What is required »
Copy out everything in the records from the line containing "Given: Adjust the Hourly Limit spinner arrows" down to the line containing "Screen dimensions: 910x431", with both of those lines included and reproduced verbatim.

**** Recorded information

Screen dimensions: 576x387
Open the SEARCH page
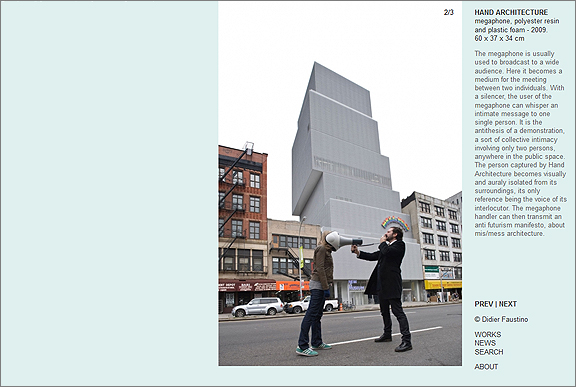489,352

********
**** Recorded information

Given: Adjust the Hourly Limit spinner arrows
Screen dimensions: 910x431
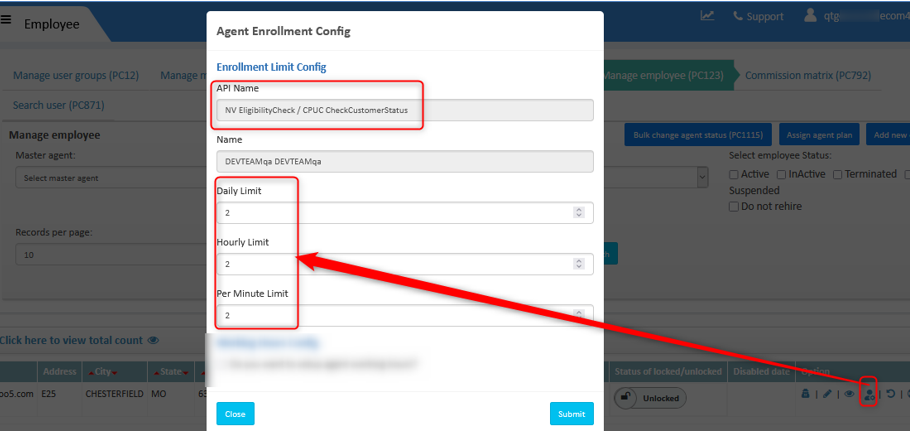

********

Answer to the exercise »
Given: Adjust the Hourly Limit spinner arrows
Screen dimensions: 910x431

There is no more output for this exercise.